Example script that shows the error:
import numpy as np
import pymc as pm
import arviz as az
import matplotlib.pyplot as plt
def run_model():
# Generate synthetic data
np.random.seed(42)
x = np.linspace(0, 10, 100)
a_true = 2.5 # True slope
b_true = 1.0 # True intercept
y_true = a_true * x + b_true
y = y_true + np.random.normal(0, 1, size=x.size) # Add some noise
# Split into training and test sets
x_train, x_test = x[:80], x[80:]
y_train, y_test = y[:80], y[80:]
# Define and fit the model
with pm.Model() as linear_model:
# Define x as a pm.Data variable to allow updating with pm.set_data
x_shared = pm.Data("x", x_train)
# Priors for slope and intercept
a = pm.Normal("a", mu=0, sigma=10)
b = pm.Normal("b", mu=0, sigma=10)
sigma = pm.HalfNormal("sigma", sigma=1)
# Expected value of y
mu = a * x_shared + b
# Likelihood
y_obs = pm.Normal("y_obs", mu=mu, sigma=sigma, observed=y_train)
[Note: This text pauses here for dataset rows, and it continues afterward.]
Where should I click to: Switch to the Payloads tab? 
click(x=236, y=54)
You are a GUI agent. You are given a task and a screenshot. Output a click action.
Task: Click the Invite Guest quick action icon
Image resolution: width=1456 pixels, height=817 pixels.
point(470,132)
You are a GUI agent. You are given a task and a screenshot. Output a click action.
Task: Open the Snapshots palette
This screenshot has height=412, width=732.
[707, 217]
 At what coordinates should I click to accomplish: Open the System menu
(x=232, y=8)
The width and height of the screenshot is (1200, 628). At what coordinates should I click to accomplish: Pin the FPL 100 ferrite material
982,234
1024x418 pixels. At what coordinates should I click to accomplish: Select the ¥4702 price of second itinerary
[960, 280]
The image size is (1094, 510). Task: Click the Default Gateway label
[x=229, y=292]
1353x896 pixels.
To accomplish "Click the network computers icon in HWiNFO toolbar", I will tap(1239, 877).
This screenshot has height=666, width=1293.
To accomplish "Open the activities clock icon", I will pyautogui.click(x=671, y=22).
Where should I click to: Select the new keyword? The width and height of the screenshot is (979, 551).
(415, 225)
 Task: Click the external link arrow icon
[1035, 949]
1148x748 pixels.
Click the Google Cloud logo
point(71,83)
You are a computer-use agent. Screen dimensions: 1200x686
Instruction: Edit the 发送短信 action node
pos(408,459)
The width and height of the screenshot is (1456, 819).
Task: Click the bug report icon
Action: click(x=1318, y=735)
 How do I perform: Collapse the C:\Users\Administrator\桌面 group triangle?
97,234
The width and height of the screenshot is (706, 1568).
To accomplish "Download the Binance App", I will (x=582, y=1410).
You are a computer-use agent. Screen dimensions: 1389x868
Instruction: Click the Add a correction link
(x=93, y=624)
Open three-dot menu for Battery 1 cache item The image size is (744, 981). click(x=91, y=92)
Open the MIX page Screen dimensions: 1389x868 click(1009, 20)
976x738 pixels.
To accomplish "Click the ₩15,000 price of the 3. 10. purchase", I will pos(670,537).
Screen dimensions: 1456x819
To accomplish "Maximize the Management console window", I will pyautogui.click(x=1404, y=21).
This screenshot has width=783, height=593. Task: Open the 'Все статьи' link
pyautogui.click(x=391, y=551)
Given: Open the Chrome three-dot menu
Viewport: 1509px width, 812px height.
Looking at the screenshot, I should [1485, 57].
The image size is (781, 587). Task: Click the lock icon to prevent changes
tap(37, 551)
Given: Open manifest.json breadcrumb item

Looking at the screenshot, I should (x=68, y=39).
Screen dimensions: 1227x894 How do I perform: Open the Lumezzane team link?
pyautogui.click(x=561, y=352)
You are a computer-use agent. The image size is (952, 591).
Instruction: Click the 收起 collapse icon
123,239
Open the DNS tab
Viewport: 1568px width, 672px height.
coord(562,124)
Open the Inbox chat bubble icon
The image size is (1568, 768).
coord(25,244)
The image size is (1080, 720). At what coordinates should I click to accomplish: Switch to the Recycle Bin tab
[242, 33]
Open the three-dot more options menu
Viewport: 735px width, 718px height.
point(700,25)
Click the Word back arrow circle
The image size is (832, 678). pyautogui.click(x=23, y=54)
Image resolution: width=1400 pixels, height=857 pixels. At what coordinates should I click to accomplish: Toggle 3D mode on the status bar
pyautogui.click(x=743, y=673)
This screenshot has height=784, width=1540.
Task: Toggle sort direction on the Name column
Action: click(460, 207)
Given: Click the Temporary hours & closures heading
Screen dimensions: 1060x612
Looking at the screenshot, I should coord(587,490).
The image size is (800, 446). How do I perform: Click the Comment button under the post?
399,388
# Sample from the posterior
trace = pm.sample(1000, tune=1000, return_inferencedata=True, chains=1)
# Predict on training data
with linear_model:
pm.set_data({"x": x_train}) # Update data to training
post_pred_train = pm.sample_posterior_predictive(trace)
# Predict on test data
with linear_model:
pm.set_data({"x": x_test}) # Update data to testing
post_pred_test = pm.sample_posterior_predictive(trace)
# Plot results
plt.figure(figsize=(10, 5))
# Plot training data
plt.scatter(x_train, y_train, c="blue", label="Training data")
plt.plot(x_train, y_true[:80], "k--", label="True function")
# Plot posterior predictive for training data
plt.plot(
x_train,
post_pred_train["y_obs"].mean(axis=0),
label="Posterior predictive (train)",
color="red",
)
# Plot test data
plt.scatter(x_test, y_test, c="green", label="Test data")
# Plot posterior predictive for test data
plt.plot(
x_test,
post_pred_test["y_obs"].mean(axis=0),
label="Posterior predictive (test)",
color="orange",
)
plt.legend()
plt.xlabel("x")
plt.ylabel("y")
plt.title("Bayesian Linear Regression with PyMC")
plt.show()
# Summary of the model parameters
print(az.summary(trace, var_names=["a", "b", "sigma"]))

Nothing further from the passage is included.